In numpy standard mathematical operations when used with arrays, operate at element level, which makes it mandetory that the arrays should be the same size.


In [95]:
import numpy as np

x = np.array([[1,2],[3,4]], dtype=np.float64)
y = np.array([[5,6],[7,8]], dtype=np.float64)
print(x)
print(y)


[[ 1.  2.]
 [ 3.  4.]]
[[ 5.  6.]
 [ 7.  8.]]

In [96]:
print(x + y)
print(np.add(x, y))


[[  6.   8.]
 [ 10.  12.]]
[[  6.   8.]
 [ 10.  12.]]

In [98]:
print(x - y)
print(np.subtract(x, y))


[[-4. -4.]
 [-4. -4.]]
[[-4. -4.]
 [-4. -4.]]

In [100]:
print(x * y)
print(np.multiply(x, y))


[[  5.  12.]
 [ 21.  32.]]
[[  5.  12.]
 [ 21.  32.]]

In [102]:
print(x / y)
print(np.divide(x, y))


[[ 0.2         0.33333333]
 [ 0.42857143  0.5       ]]
[[ 0.2         0.33333333]
 [ 0.42857143  0.5       ]]

In [103]:
print(np.sqrt(x))


[[ 1.          1.41421356]
 [ 1.73205081  2.        ]]

In [ ]:


In [105]:
am = np.array([[3,5,7,9], [2, 4, 5, 6], [12, 14, 15, 6]], float)
print(am)
print(am.shape)

am1 = np.array([[3,5,7,9], [2, 4, 5, 6]], float)
print(am1)
print(am1.shape)


[[  3.   5.   7.   9.]
 [  2.   4.   5.   6.]
 [ 12.  14.  15.   6.]]
(3, 4)
[[ 3.  5.  7.  9.]
 [ 2.  4.  5.  6.]]
(2, 4)

In the above examples am and am1 are of different shapes, thus any maths operation performed will result in failure as shown in the below maths operations.


In [107]:
am + am1


---------------------------------------------------------------------------
ValueError                                Traceback (most recent call last)
<ipython-input-107-0edb45543ca5> in <module>()
----> 1 am + am1

ValueError: operands could not be broadcast together with shapes (3,4) (2,4) 

In [108]:
am - am1


---------------------------------------------------------------------------
ValueError                                Traceback (most recent call last)
<ipython-input-108-943550f81a9a> in <module>()
----> 1 am - am1

ValueError: operands could not be broadcast together with shapes (3,4) (2,4) 

In [109]:
am * am1


---------------------------------------------------------------------------
ValueError                                Traceback (most recent call last)
<ipython-input-109-5f7d2bc0cdec> in <module>()
----> 1 am * am1

ValueError: operands could not be broadcast together with shapes (3,4) (2,4) 

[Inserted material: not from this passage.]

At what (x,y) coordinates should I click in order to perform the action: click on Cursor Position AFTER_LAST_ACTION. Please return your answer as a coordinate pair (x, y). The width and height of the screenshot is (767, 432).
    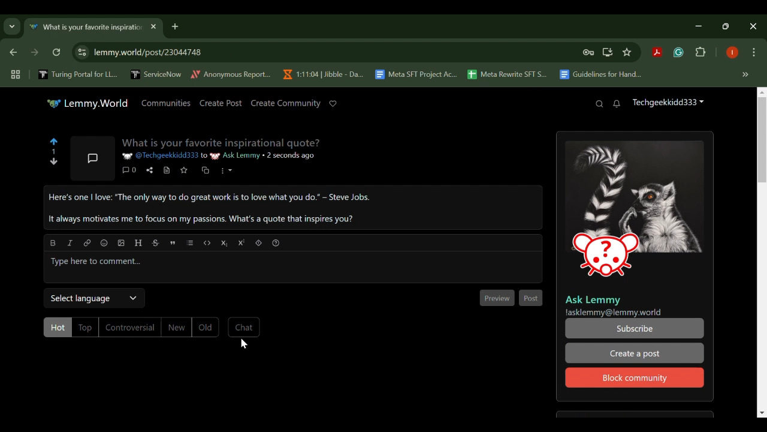
    Looking at the image, I should click on (243, 343).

Now, lets update the arrays with similar shape and observe the standard maths operations.


In [111]:
am = np.array([[2, 4, 5, 6], [12, 14, 15, 6]], float)
print(am)
print(am.shape)

am1 = np.array([[3,5,7,9], [2, 4, 5, 6]], float)
print(am1)
print(am1.shape)


[[  2.   4.   5.   6.]
 [ 12.  14.  15.   6.]]
(2, 4)
[[ 3.  5.  7.  9.]
 [ 2.  4.  5.  6.]]
(2, 4)

In [112]:
am + am1


Out[112]:
array([[  5.,   9.,  12.,  15.],
       [ 14.,  18.,  20.,  12.]])

In [113]:
am - am1


Out[113]:
array([[ -1.,  -1.,  -2.,  -3.],
       [ 10.,  10.,  10.,   0.]])

In [114]:
am * am1


Out[114]:
array([[  6.,  20.,  35.,  54.],
       [ 24.,  56.,  75.,  36.]])

In [115]:
am ** am1


Out[115]:
array([[  8.00000000e+00,   1.02400000e+03,   7.81250000e+04,
          1.00776960e+07],
       [  1.44000000e+02,   3.84160000e+04,   7.59375000e+05,
          4.66560000e+04]])

In [116]:
am % am1


Out[116]:
array([[ 2.,  4.,  5.,  6.],
       [ 0.,  2.,  0.,  0.]])

In [117]:
am / am1


Out[117]:
array([[ 0.66666667,  0.8       ,  0.71428571,  0.66666667],
       [ 6.        ,  3.5       ,  3.        ,  1.        ]])

In [121]:
a = np.array([[1, 2 , 3], [3, 4, 3], [5, 6, 5]], float)
b = np.array([-1, 3, 3], float)
print(a.shape)
print(b.shape)


(3, 3)
(3,)

In [119]:
a + b


Out[119]:
array([[ 0.,  5.,  6.],
       [ 2.,  7.,  6.],
       [ 4.,  9.,  8.]])

but, following example will fail.


In [124]:
a = np.array([[1, 2 , 3], [3, 4, 3], [5, 6, 5]], float)
b = np.array([[-1, 3, 3], [-1, 3, 3]], float)
print(a.shape)
print(b.shape)


(3, 3)
(2, 3)

In [12]:
a+b


---------------------------------------------------------------------------
ValueError                                Traceback (most recent call last)
<ipython-input-12-ca730b97bf8a> in <module>()
----> 1 a+b

ValueError: operands could not be broadcast together with shapes (3,3) (2,3) 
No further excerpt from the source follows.